Take every line from the material that has the word "source" in it.

▽

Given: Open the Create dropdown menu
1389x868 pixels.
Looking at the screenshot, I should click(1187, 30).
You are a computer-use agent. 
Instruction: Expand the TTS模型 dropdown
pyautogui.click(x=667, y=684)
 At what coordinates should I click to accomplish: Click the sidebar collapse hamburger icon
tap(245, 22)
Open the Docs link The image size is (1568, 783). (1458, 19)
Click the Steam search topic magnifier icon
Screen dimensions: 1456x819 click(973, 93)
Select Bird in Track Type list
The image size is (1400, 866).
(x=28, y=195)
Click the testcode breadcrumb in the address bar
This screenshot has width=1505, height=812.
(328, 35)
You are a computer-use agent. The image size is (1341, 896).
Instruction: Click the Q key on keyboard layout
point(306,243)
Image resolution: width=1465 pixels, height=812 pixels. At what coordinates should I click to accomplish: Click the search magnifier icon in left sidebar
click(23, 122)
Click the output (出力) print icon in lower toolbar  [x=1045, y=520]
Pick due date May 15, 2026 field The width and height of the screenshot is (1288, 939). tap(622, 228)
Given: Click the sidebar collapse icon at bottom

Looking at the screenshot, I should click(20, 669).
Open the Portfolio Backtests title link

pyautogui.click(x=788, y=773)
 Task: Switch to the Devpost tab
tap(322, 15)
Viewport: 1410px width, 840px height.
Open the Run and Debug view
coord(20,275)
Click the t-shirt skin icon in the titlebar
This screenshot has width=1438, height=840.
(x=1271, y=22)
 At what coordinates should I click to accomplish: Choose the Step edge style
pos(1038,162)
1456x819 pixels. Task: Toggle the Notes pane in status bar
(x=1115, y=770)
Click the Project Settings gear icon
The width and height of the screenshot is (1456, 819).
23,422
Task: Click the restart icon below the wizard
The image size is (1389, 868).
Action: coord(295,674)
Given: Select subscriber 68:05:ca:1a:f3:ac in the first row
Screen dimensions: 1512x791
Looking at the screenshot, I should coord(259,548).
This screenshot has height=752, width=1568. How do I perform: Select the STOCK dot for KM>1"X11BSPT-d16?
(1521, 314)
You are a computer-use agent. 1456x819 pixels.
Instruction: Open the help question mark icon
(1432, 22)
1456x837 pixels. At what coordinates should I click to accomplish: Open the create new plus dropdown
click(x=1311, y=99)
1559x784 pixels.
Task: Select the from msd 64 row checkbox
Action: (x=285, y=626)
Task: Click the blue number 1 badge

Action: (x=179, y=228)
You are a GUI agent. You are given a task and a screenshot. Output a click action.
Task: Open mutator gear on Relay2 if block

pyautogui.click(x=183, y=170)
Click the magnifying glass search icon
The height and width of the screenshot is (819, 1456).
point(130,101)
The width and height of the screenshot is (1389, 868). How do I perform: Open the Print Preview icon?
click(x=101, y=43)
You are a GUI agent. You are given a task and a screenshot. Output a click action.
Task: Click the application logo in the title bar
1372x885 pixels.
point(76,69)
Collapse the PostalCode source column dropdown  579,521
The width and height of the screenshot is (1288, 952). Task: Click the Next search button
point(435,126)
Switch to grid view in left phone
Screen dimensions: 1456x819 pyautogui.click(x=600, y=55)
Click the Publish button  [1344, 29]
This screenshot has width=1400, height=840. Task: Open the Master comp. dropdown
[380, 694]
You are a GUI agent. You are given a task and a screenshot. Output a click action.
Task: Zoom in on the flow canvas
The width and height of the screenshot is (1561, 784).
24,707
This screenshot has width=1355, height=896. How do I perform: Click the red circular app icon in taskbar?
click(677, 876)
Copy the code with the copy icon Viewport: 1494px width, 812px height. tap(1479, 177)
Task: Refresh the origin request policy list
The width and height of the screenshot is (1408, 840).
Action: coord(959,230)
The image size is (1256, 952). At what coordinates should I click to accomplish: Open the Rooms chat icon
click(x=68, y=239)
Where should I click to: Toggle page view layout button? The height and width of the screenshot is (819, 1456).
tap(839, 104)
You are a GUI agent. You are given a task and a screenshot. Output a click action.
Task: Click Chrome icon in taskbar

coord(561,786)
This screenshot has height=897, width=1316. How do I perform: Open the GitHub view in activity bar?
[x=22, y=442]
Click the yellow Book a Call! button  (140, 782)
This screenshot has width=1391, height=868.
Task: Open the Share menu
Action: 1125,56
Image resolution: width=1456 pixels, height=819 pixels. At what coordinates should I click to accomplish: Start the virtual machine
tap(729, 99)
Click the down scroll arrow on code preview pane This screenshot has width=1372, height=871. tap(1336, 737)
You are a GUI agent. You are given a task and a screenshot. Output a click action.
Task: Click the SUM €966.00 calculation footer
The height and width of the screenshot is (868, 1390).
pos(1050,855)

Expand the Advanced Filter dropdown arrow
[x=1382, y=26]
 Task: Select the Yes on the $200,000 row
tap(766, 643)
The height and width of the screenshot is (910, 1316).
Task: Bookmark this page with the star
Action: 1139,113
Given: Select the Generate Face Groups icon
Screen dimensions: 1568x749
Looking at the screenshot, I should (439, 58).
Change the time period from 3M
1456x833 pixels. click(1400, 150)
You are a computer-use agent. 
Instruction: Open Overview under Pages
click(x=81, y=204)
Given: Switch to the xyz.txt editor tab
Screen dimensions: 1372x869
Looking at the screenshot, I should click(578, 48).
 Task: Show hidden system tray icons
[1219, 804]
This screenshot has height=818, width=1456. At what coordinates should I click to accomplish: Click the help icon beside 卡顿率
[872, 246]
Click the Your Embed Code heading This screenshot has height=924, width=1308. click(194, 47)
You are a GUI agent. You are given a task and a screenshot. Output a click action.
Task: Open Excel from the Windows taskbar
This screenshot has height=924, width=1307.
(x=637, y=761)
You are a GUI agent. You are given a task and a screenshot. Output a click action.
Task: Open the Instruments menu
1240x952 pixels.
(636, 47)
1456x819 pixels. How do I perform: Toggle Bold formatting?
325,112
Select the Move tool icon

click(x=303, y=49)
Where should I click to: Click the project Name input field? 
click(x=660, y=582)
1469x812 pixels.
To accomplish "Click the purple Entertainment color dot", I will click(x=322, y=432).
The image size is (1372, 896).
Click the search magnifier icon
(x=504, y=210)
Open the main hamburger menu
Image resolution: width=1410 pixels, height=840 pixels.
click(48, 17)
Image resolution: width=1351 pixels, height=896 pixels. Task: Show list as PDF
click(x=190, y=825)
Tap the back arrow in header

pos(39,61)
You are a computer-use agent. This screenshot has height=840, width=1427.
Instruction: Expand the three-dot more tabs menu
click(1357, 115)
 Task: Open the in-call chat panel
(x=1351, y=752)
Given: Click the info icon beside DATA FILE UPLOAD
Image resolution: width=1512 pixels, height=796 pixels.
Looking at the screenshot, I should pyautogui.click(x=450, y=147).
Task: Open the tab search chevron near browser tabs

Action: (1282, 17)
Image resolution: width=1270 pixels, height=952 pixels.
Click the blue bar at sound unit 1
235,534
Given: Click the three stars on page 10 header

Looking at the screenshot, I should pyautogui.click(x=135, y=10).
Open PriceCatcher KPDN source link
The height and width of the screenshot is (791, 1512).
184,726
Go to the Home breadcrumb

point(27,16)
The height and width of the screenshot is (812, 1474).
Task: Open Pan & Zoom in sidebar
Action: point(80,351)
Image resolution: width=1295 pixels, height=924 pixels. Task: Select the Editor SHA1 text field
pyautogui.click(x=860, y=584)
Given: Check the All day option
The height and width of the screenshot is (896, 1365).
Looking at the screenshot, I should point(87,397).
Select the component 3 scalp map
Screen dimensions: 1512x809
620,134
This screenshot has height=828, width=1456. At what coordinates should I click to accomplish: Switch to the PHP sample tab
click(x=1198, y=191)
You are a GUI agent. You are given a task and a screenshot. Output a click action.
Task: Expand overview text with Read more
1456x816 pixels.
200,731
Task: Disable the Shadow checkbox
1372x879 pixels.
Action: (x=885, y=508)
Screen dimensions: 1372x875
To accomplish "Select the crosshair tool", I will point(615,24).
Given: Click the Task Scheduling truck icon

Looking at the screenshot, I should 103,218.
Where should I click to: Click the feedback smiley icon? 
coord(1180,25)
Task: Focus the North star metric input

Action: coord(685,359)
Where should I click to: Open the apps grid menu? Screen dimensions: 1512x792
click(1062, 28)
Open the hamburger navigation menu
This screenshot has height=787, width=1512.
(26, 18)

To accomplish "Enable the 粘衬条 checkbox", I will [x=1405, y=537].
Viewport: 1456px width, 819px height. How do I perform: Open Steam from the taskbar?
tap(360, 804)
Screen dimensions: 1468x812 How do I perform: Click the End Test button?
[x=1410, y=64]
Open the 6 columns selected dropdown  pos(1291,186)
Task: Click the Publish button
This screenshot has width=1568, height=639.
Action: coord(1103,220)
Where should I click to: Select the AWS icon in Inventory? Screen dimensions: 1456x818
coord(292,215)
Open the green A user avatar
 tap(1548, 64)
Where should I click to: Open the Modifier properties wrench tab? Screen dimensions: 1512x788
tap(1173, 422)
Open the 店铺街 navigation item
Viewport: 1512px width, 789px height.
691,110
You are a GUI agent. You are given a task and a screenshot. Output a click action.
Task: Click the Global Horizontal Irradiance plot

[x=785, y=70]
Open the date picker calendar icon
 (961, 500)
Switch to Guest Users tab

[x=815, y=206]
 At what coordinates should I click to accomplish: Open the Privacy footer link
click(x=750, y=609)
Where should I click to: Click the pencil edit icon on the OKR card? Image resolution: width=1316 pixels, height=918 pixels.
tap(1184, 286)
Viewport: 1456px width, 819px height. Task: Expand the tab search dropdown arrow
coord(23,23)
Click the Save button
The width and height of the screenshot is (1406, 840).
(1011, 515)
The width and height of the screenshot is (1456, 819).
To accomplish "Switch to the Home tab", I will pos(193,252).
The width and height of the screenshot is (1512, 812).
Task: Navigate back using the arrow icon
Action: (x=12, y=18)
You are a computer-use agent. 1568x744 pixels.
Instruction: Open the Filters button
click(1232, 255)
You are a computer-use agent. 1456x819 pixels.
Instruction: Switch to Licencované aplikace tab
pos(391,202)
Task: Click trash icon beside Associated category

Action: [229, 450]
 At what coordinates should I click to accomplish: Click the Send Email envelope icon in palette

△

### SOLUTION:
Collapse the PostalCode source column dropdown  579,521
Open PriceCatcher KPDN source link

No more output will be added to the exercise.